In collaboration with 20 local synagogues and the greater Teaneck community, the Holocaust Commemoration Committee of the Jewish Community Council of Greater Teaneck marked the 80th anniversary of the onset of the Shoah on Wednesday evening, May 1, at Teaneck High School. As it has done for the past 37 years, the committee, now under the co-chairmanship of Amy Elfman and Felicia Grossman, works assiduously for many months to honor the memories of the victims of the Holocaust and the courage of the survivors and their families. The program drew a large attendance but a very small representation of survivors as demonstrated when they were asked to stand. Given the dwindling numbers of the survivors, the need to perpetuate the memories of the Holocaust for future generations is crucial. As Amy Elfman noted in her opening remarks, the young people of today are the last to hear about the infamy of the Holocaust from actual survivors.
The children of Congregation Beth Sholom’s Tzipporei Shalom Children’s Choir led the national anthem followed by an original Yiddish hymn. Representatives of Mayor Hameeduddin’s office read the Proclamation tribute to Yom HaShoah.
The keynote speaker of the evening was Toby Levy, who survived the Holocaust as a young child. Widowed four years ago, she searched for additional meaning to her life and contacted the Museum of Jewish Heritage’s docent program. Accepted enthusiastically, she now tours groups through the museum and speaks to public- and private-school students about her Holocaust saga. She shared a recent highlight of her speaking engagements. A young teenager came to her after her presentation and confided that she had learned a great lesson from Levy. “When you told us that your greatest revenge was surviving, marrying a wonderful man, raising a family and being happy to get up each morning, I was puzzled. Until now, I thought that revenge was only killing the person who harmed you.”

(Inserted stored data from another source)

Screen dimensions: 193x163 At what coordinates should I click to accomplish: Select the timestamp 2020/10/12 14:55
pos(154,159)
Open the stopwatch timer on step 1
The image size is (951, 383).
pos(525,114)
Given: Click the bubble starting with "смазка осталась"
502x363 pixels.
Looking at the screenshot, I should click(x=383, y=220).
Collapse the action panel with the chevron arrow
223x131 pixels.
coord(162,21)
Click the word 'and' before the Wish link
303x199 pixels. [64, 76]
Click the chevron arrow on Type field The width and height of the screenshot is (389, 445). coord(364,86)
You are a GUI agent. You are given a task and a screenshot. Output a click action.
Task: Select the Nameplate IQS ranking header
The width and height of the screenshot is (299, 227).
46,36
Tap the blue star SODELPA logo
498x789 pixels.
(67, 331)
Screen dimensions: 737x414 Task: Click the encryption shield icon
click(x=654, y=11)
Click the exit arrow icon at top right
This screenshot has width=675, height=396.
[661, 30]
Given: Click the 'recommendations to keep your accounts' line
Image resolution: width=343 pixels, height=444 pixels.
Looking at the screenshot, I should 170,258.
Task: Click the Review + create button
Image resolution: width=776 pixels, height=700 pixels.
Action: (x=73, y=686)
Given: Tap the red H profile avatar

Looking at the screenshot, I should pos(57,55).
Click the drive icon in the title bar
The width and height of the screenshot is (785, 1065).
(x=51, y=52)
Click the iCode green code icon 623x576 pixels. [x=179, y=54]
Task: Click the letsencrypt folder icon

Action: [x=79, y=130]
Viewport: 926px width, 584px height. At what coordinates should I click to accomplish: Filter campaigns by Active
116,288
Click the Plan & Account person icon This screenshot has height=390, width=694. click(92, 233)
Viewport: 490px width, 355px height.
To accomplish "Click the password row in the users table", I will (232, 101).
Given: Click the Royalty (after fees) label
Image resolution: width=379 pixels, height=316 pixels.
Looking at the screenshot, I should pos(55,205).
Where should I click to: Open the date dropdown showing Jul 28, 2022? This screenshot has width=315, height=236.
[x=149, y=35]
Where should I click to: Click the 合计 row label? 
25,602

Levy and eight others in her extended family survived the Holocaust in her little Polish town of Chodorow through the resourcefulness and quick-thinking of her father. His unremitting determination that someone would survive to tell the tale, his clinging to his religious beliefs and rituals and his ability to stay one step ahead of the encroaching Nazis enabled his family to be among only 31 Jewish survivors of the town. But survival was not easy, as Levy detailed in her graphic narrative of the family hiding in the barn of a neighboring Polish family.
Jonathan Rimberg’s musical tribute culminated in the traditional singing of the Partisan’s Song followed by the recitation of Psalm 79 by Rabbi Kenneth Schiowitz of Congregation Shaare Tefillah. Joining Arline Duker in the reading of the names of victims related to local families was Rabbi Dan Rosen of Yeshivat Frisch, replacing Rabbi John Krug, who recently made aliyah. The candle-lighting ceremony included three generations, even four in one instance. The Kaddish and Kel Maleh were led by Rabbi Yosef Adler of Congregation Rinat Yisrael.
The community is invited to view the creative and thought-provoking Holocaust artwork created by the students of Yeshivat Frisch’s Artist Beit Midrash and Art Track Program created by Ahuva Winslow, director of visual arts at Yeshivat Frisch.The exhibit is being displayed at the Teaneck Library during the month of May and at the Bergenfield Library during the month of June.